Thought for the Week – Did AI Write This?

did-ai-write-thisWhen did clear, thoughtful writing start sounding “too AI”? 

Last time, we explored “The Words We Don’t Say” – we often think communication is all about what we say. Yet so much is shaped by what we don’t say. If you missed it, you can catch up here

Lately I’ve noticed a growing trend: people are starting to question punctuation. Have you noticed this too?

When something is structured, grammatically sound, and punctuated, these days it’s often met with: “Hmm… this sounds like AI.”

Yet punctuation doesn’t strip our words of humanity – it gives them shape, clarity and emotional tone.

Without it, meaning gets lost:

“Let’s eat, Grandma.”

“Let’s eat Grandma.”

Right! One of those is a dinner invitation. The other is… well, a crime scene!

  • Have you ever sent a message that was misunderstood because of missing punctuation?
  • Have you had a moment where a tiny punctuation choice changed the tone of what you were trying to say – maybe at work, in a leadership role, or in a personal moment?
  • Did someone teach you the power of punctuation in a way that stuck with you?

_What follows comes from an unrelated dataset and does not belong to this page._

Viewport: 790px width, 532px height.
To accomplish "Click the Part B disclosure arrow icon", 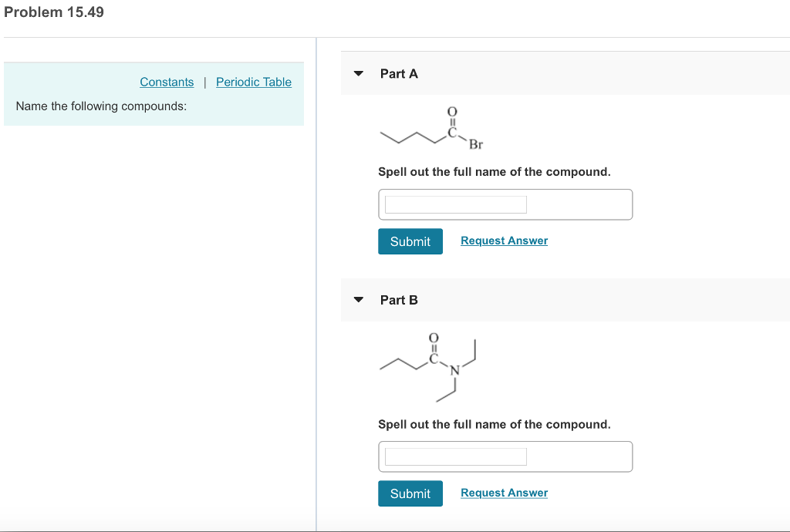I will point(358,300).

I have learned that even something as small as a missing full stop can shift the tone – making a message feel rushed or careless, even when it’s not.

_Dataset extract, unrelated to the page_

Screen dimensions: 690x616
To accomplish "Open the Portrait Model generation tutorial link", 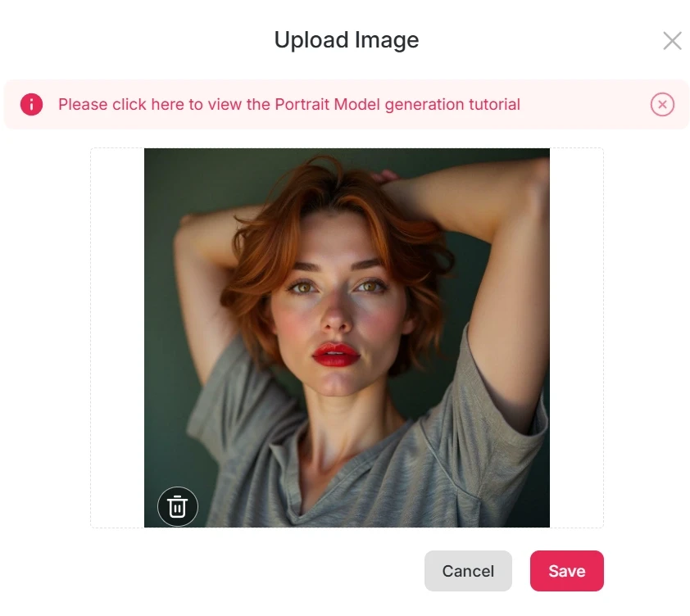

We don’t punctuate to impress. We punctuate to be understood.

 

“Punctuation marks are the road signs placed along the highway of our communication – to control speeds, provide directions, and prevent head-on collisions.”

Russell Baker

[American journalist & author]

 

So, here’s some encouragement for this week…

If you like using punctuation and writing with care, keep doing it. Use punctuation. Use pauses. Use your voice. It’s not robotic – it’s respectful.

In a world full of noise, clarity is a gift.

I’d love to hear what you think on this topic!

With warmest wishes,

korinne-sig

Korinne Le Page
Thrive Coaching & Training
– Empowering You to Thrive!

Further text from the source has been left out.